- _Input for this task_
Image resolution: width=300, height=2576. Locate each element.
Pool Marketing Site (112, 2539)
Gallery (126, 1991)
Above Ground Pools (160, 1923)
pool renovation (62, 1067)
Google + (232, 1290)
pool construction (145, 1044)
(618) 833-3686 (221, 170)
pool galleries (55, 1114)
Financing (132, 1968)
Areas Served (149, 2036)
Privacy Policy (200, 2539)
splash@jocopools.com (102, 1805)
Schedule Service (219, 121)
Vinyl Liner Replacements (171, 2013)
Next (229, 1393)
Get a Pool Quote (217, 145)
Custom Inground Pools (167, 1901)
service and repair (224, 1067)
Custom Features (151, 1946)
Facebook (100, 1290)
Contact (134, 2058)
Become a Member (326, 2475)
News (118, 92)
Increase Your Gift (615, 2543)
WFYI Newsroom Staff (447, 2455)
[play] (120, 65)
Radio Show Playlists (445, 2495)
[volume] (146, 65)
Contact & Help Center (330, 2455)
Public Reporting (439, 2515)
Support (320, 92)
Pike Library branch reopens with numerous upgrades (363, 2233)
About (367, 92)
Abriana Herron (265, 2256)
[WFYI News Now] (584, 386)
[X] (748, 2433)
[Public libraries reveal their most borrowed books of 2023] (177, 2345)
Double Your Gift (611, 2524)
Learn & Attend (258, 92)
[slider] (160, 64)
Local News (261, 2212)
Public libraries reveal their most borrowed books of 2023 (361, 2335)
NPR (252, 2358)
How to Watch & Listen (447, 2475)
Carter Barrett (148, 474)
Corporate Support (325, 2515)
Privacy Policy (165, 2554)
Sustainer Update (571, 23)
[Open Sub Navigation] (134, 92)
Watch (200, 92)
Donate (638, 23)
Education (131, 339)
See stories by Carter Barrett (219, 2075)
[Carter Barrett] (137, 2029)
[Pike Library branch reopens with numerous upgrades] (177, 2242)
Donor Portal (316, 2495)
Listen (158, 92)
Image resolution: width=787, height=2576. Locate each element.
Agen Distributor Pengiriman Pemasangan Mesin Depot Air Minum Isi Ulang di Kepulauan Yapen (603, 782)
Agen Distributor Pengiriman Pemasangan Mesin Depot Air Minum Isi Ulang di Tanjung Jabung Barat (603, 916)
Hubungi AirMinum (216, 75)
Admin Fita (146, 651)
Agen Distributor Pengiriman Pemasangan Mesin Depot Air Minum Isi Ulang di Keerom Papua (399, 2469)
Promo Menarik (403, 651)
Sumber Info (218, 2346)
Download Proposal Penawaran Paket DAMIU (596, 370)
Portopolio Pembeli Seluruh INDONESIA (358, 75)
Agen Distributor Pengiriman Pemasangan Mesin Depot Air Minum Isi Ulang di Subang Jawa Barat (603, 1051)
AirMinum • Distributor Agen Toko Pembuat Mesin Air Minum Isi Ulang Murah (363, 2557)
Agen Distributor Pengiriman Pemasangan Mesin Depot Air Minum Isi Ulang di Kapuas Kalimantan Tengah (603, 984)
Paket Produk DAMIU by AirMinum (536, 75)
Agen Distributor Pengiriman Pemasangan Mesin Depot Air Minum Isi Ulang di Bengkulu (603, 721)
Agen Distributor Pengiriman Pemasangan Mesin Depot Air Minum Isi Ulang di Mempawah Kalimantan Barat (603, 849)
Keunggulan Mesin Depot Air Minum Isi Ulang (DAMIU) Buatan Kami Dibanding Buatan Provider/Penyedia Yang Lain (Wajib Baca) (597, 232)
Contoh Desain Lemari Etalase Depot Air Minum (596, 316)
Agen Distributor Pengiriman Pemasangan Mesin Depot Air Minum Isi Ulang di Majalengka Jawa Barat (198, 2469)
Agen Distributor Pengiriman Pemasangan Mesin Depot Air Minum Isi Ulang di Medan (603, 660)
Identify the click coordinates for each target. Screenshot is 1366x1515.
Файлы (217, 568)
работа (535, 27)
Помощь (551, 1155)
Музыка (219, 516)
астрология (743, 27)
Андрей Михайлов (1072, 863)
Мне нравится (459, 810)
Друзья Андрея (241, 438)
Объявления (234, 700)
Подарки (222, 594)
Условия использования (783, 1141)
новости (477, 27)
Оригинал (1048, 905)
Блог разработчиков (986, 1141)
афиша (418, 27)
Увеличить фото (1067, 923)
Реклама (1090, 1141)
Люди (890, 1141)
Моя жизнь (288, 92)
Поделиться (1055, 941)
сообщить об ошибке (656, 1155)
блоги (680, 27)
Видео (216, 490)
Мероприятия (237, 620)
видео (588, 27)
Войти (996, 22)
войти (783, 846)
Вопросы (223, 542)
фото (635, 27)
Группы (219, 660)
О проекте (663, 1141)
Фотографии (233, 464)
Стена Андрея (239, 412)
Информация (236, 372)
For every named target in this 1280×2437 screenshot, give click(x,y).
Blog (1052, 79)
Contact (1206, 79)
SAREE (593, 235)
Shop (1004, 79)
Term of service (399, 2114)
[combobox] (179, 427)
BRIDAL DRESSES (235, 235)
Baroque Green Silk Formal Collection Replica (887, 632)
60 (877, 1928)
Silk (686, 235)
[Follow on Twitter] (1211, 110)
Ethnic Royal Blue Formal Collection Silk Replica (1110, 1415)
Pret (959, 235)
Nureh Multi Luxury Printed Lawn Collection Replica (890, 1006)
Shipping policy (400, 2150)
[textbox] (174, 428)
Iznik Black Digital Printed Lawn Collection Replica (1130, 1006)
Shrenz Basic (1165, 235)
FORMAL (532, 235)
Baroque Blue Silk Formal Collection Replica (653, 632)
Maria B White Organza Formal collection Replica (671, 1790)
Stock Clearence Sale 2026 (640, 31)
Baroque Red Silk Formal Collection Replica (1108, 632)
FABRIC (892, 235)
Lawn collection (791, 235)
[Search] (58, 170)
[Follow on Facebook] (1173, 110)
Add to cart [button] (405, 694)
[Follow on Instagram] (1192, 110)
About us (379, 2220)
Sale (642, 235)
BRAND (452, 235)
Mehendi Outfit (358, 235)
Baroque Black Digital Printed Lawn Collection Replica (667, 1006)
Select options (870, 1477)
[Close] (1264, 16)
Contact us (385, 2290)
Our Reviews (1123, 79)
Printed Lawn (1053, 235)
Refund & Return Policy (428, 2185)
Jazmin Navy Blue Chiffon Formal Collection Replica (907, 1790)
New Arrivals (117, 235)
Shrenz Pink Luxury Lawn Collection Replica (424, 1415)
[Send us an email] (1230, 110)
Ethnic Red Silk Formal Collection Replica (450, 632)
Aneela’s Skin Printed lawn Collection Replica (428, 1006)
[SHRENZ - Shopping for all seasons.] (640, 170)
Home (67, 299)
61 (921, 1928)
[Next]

- _Aim of the exercise_
From the listing above, copy every line that includes the word "books".

- _Solved problem_
[Public libraries reveal their most borrowed books of 2023] (177, 2345)
Public libraries reveal their most borrowed books of 2023 (361, 2335)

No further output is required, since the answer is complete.